EXERCISE PASSAGE ->
==*==

2. The plunger lift of claim 1 wherein the free piston includes a sleeve having an axial passage therethrough and a ball cooperating with the sleeve for uniting at a location in the well adjacent a collection of formation liquid and moving upwardly together to push liquid above the piston upwardly.
3. The plunger lift of claim 1 wherein the free piston includes a solid mandrel having no axial passage therethrough.
4. The plunger lift of claim 1 wherein the pressure differential moving the free piston upwardly in the well is essentially the same pressure differential that moves the rigid pad toward the production string.
5. The plunger lift of claim 1 wherein the at least one pad is of one piece and is rigid from an upper end thereof to a lower end thereof.
6. The plunger lift of claim 1 wherein the at least one pad comprises at least two rigid segments movable relative to each other.
9. The plunger lift of claim 8 wherein the spring has a third predetermined limit of radial movement during downward movement of the free piston, the first limit of movement being greater than the third limit of movement so the spring does not bias the pad against the inside surface of the production string during downward movement of the free piston.
10. The plunger lift of claim 9 wherein the third predetermined limit of radial movement of the spring is of equal magnitude to the second predetermined limit of movement of the spring.
11. The plunger lift of claim 8 wherein the piston comprises a central one-piece mandrel having a lower end lower than any other component of the piston and an upper end higher than any other component of the piston so that all impact forces applied to the piston are applied to the one-piece mandrel.

This invention relates to a plunger lift and more particularly to a pad type plunger for moving liquids upwardly in a hydrocarbon well and more specifically to an improved technique for sealing between the exterior of the plunger and the inside of the production string.

Because of the improvements provided by two piece plungers, plunger lifts have become considerably more common in hydrocarbon wells, particularly in lifting water and condensate from gas wells. A fast growing segment of artificial lift equipment is the use of plungers that lift sufficient liquids to keep otherwise marginal gas wells producing. Of course, high oil and gas prices contribute to the desire to keep older wells producing and two piece plunger lift systems have been effective in this regard. Typical two piece plunger lift systems are shown in U.S. Pat. Nos. 2,001,012 and 6,467,541.

==*==

STORED DATA ->
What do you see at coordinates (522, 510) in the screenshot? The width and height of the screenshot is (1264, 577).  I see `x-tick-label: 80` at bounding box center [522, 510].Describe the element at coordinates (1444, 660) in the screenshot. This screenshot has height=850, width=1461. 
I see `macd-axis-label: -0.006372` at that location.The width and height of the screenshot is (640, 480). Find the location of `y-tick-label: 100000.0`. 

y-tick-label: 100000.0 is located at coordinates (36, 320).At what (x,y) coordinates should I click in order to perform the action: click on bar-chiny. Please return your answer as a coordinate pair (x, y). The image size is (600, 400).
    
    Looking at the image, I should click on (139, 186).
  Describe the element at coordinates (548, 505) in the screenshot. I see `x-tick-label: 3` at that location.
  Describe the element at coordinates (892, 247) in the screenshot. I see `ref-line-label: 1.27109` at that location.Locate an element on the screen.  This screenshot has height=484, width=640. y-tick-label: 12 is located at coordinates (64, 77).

==*==

TASK INSTRUCTIONS ->
**a.** Answer these questions using the plunger lift patent excerpt:
(i) According to claim 3, what does the free piston include?
(ii) Which two U.S. patent numbers are cited as showing typical two piece plunger lift systems?
(iii) In claim 5, how is the at least one pad described?
**b.** In claim 11 of the plunger lift patent excerpt, why does the central one-piece mandrel extend lower and higher than any other component of the piston?
**c.** Resume the plunger lift patent excerpt at the point where it stops.
The material plays no part in this exercise.

ANSWERS FOR EACH ITEM ->
**a.**
(i) A solid mandrel having no axial passage therethrough.
(ii) U.S. Pat. Nos. 2,001,012 and 6,467,541.
(iii) It is of one piece and is rigid from an upper end thereof to a lower end thereof.

**b.** Its lower end sits lower and its upper end higher than every other piston component so that all impact forces applied to the piston are applied to the one-piece mandrel.

**c.**
Gas wells reach their economic limit for a variety of reasons. A common reason is that gas production declines to a point where the formation liquids are not readily moved up the production string to the surface. Two phase upward flow in a well is a complicated affair and most engineering equations thought to predict two phase flow are only rough estimates of what is actually occurring. A major reason is the changing relation of the liquid and of the gas flowing upwardly in the well. At times of more-or-less constant flow, the liquid acts as a upwardly moving film on the inside of the flow string while the gas flows in a central path on the inside of the liquid film. The gas flows much faster than the liquid film. When the volume of gas flow slows down below some critical value, or momentarily stops, liquid runs down the inside of the flow string and accumulates in the bottom of the well, often in sufficient quantity to reduce or stop flow from the formation into the well. If flow stops, the well has to be swabbed, at considerable expense, to bring it back on production.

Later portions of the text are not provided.